I’m questioning whether these people will actually stay put while we visit the dark prison up the hill, but for anyone with a hope of escape, I’m guessing they’ll wait here. Sin and I leave quickly, heading up the hill as he loads his weapon. “You think it’s going to be that bad when we let these people out?”

“They’ve been locked in the dark for who knows how many years, Reese. You know what the darkness does to a person. We can’t take any chances with these people. Every one of them has either murdered or committed an act so violent that they didn’t even deserve to be free in a condemned town where people feed off each other for survival. These are the people who have earned a free to ticket to death row, which means they could potentially make the best combatants for us.”

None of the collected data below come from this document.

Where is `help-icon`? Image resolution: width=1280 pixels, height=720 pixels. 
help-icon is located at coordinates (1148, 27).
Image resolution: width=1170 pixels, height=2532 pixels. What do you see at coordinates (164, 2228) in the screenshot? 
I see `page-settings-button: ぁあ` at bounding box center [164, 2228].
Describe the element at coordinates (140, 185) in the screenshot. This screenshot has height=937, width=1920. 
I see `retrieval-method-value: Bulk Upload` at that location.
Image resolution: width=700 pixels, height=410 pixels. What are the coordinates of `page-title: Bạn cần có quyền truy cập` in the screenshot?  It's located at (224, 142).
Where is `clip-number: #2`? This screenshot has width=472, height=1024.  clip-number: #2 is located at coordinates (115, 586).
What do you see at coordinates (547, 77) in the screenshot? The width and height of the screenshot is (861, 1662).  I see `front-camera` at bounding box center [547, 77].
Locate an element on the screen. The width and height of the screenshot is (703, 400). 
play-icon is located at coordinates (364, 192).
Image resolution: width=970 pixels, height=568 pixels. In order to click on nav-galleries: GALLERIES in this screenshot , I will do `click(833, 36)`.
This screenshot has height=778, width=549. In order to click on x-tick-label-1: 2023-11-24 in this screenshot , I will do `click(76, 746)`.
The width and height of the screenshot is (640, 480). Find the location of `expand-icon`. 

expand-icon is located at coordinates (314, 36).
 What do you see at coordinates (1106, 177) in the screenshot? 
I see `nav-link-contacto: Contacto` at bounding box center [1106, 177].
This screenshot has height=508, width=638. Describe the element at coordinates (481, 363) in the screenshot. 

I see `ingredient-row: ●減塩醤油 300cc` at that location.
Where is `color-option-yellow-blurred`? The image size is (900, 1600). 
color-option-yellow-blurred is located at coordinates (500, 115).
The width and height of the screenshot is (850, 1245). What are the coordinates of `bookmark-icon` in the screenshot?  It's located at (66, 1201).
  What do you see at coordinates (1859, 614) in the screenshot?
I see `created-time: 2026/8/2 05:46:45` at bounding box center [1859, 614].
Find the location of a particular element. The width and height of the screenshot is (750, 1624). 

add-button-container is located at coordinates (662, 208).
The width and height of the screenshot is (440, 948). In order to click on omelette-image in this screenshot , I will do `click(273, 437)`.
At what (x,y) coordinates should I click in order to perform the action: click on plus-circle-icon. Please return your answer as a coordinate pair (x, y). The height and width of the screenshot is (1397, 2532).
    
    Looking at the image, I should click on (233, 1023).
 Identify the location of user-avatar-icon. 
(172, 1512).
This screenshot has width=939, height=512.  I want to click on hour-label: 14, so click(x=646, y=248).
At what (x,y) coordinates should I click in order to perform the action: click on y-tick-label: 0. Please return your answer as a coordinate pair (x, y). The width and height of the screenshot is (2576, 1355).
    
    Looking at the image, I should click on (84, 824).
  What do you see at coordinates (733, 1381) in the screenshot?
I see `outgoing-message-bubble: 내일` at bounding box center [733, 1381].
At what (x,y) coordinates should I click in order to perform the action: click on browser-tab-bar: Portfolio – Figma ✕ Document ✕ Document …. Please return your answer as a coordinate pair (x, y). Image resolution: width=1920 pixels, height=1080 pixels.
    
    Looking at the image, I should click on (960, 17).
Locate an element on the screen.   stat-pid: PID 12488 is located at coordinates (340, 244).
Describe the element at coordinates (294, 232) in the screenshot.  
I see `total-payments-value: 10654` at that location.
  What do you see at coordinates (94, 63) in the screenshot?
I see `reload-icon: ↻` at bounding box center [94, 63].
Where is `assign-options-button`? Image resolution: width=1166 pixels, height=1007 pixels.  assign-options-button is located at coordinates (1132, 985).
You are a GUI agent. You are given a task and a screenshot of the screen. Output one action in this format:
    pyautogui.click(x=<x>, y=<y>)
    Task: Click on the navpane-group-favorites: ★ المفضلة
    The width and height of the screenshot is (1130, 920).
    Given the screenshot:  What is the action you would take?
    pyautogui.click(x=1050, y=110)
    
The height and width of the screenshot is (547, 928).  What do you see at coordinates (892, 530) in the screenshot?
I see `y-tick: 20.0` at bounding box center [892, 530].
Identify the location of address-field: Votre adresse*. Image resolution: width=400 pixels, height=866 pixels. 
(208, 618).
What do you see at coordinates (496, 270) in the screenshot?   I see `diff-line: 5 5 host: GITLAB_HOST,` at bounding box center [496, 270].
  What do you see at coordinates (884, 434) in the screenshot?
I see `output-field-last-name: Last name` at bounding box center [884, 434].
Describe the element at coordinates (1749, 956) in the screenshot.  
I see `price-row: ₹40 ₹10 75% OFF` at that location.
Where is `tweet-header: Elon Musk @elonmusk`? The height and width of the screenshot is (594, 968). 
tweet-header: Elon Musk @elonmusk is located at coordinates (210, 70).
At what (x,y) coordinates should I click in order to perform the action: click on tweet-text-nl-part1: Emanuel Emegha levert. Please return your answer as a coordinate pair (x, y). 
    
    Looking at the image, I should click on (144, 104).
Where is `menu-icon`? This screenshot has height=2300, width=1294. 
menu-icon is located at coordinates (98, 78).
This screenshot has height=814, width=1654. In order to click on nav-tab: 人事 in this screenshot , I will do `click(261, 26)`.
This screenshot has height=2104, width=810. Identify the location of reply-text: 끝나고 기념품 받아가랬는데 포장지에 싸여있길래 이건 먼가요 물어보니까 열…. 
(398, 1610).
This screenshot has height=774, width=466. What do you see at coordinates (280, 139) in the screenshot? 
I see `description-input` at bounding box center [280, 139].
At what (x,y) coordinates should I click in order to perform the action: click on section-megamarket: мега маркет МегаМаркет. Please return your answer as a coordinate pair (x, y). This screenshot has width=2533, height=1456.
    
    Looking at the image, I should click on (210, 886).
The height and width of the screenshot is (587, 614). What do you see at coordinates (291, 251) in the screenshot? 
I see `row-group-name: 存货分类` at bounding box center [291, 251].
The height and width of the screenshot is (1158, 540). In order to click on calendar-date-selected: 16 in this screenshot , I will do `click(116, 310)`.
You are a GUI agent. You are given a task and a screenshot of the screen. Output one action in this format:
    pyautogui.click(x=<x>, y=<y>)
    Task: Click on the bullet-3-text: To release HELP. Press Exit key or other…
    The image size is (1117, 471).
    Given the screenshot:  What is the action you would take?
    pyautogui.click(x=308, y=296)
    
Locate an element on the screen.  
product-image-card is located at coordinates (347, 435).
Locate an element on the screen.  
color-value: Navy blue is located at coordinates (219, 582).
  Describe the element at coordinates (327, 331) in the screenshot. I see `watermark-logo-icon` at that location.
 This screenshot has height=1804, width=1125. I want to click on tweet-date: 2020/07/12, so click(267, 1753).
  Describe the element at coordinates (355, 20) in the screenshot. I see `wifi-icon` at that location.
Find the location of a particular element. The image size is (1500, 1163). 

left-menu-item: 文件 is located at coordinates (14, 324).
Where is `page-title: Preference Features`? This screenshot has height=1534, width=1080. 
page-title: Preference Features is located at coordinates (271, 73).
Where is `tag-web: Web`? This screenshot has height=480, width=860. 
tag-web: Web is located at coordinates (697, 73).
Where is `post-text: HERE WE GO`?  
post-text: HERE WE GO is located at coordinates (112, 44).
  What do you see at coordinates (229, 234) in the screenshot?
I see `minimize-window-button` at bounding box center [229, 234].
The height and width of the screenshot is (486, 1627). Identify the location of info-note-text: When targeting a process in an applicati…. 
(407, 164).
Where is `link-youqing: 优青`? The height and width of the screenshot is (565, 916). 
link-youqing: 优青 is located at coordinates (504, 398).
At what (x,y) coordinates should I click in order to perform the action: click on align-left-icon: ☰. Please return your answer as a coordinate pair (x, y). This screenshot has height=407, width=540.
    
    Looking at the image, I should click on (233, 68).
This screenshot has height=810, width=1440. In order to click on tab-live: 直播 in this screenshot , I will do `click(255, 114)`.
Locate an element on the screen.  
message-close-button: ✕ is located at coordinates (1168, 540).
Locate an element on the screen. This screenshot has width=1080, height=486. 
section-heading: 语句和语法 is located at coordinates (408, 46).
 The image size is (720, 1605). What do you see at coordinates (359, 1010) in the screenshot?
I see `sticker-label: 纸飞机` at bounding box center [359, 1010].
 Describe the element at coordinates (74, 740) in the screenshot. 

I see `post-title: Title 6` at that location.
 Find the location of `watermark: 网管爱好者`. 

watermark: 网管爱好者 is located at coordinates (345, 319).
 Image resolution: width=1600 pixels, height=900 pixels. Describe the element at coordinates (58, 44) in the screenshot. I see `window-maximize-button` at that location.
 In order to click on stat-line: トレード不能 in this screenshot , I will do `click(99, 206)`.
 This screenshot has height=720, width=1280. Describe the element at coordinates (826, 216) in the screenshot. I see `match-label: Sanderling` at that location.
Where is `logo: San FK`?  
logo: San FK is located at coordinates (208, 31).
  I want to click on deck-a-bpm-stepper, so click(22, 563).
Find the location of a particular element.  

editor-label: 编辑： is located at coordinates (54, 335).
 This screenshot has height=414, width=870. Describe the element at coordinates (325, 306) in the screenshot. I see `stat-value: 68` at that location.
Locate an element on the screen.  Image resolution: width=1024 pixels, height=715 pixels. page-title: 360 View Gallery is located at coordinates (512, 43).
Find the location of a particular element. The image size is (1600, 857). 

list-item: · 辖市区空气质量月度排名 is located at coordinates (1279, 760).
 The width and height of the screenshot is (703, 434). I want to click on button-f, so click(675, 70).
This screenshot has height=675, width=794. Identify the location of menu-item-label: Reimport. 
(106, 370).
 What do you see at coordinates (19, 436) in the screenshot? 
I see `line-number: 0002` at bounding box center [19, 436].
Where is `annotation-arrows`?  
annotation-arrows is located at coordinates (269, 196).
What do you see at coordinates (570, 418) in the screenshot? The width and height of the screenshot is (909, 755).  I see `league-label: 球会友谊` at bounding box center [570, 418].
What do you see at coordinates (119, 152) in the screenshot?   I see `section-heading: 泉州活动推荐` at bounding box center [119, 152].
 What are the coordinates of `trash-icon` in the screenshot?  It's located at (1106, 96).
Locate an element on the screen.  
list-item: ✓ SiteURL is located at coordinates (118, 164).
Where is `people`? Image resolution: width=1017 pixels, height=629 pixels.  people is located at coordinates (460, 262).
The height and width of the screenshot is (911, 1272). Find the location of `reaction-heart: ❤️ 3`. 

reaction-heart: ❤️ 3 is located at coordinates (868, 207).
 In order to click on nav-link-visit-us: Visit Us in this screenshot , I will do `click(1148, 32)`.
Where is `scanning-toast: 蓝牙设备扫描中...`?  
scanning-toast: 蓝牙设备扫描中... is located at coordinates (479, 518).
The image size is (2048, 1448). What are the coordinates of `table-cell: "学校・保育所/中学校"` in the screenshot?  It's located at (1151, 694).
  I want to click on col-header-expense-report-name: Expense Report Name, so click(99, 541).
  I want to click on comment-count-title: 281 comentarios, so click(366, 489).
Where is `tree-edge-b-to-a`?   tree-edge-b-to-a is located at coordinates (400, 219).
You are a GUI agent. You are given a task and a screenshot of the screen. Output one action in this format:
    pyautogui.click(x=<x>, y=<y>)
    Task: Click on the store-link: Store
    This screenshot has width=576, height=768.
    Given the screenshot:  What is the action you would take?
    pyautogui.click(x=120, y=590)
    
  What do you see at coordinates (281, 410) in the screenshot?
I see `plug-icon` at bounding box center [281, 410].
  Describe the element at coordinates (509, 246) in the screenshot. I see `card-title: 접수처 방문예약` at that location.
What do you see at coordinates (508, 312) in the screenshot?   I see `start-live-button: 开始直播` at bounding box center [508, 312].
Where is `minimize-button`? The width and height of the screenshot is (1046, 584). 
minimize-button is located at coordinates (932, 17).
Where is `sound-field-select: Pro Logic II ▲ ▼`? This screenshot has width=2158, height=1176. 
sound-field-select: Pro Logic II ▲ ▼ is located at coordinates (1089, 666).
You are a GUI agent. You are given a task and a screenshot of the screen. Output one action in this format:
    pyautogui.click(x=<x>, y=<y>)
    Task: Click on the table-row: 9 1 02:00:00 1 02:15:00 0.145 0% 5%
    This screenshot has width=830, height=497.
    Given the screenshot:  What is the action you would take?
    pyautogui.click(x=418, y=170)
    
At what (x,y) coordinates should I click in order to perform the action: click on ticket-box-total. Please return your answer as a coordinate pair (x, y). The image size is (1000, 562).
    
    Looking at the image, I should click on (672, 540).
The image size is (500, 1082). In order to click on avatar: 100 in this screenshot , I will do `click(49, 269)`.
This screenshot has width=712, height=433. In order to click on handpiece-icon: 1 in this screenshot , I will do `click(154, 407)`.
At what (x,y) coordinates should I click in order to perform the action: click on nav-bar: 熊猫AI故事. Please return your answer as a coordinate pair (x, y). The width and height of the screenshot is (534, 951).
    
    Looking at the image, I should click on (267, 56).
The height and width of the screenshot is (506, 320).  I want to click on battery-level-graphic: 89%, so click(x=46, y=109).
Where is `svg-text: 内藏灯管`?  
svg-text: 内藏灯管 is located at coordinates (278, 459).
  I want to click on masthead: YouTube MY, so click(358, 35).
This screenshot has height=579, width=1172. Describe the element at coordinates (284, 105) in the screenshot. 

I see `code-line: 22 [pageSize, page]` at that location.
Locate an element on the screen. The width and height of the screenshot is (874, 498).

We reach the front door of the prison and walk into the darkness. Sin pulls his bag off his shoulders and slips his arm in, retrieving a flashlight. He powers it on, pointing it down the long hallway of cells. There is a stirring of people moving around, grunting, and firing questions at us from every direction. “Listen up,” Sin shouts. “There’s a way out. We need to fight for it and we need your help doing so.” Sin takes a few steps down the hall, placing himself in between the rows of cells. “We want you to fight alongside us; you must, however, follow us and adhere to our direction. You will not act out of haste or disorder, or you will be shot immediately. If you agree with this accordance, hold your hand out of your cell and I will release you.”